When Richard
“Dick” Burnette, Dean of the Stockman School of Music, near
Chicago, is murdered at a gala school costume party, everyone
saw who did it—Renato Ancari—a celebrated conductor who many
thought to be the victim’s best friend. But the Dean has been
carrying on an illicit affair with Emily Ancari, his friend’s
wife.
Rich and
talented, the Dean had but one weakness—women. And this time he
took up with the wrong woman.
Emily had tried
to break off her romance with the Dean, and had even consulted
with a fortune teller to cast a spell on her to root out her
forbidden passion.

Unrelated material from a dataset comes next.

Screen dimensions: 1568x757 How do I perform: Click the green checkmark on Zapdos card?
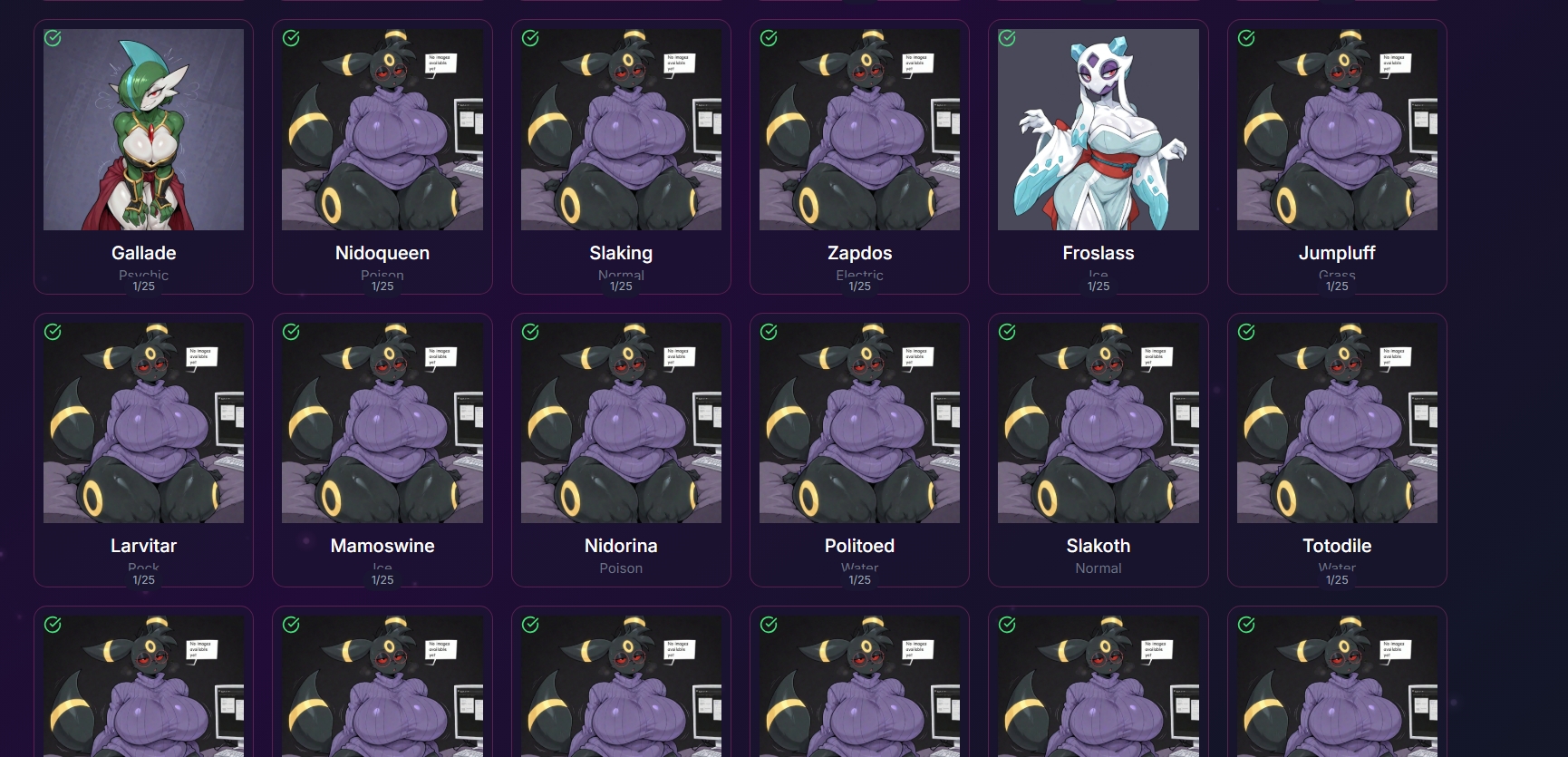[769, 38]
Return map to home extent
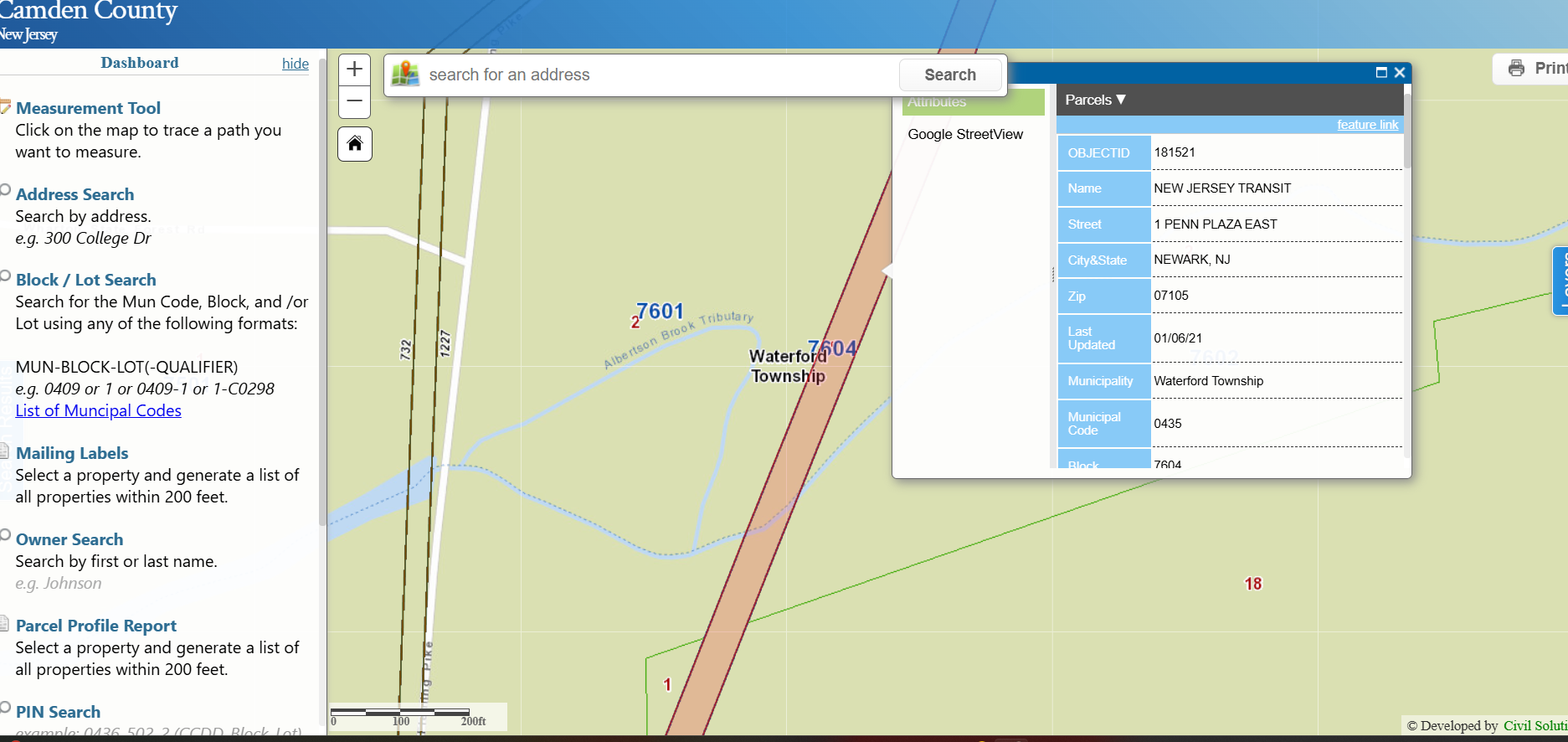The height and width of the screenshot is (742, 1568). tap(355, 144)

But the fortune teller did not have such
powers and referred the woman to another spiritualist in
Arizona.
When the
fortune teller is mysteriously murdered, and the Dean’s
daughter, Leah, is found at the scene of the crime in possession
of the murder weapon, it falls to the Dean’s private secretary
and confidant, Oscar Paige, to solve the grisly puzzle.
Even veteran
homicide detectives, Gene Loretto and Sam Montgomery do not
completely buy the official conclusion about the daughter’s
guilt. Perhaps the secret lay with a grizzled gun dealer in
Waycross, Georgia, or with Leah’s husband, Scott, or on a tiny
Greek island with the Dean’s estranged wife, Diane.
It is not until
the very last page of the novel that everything comes to light.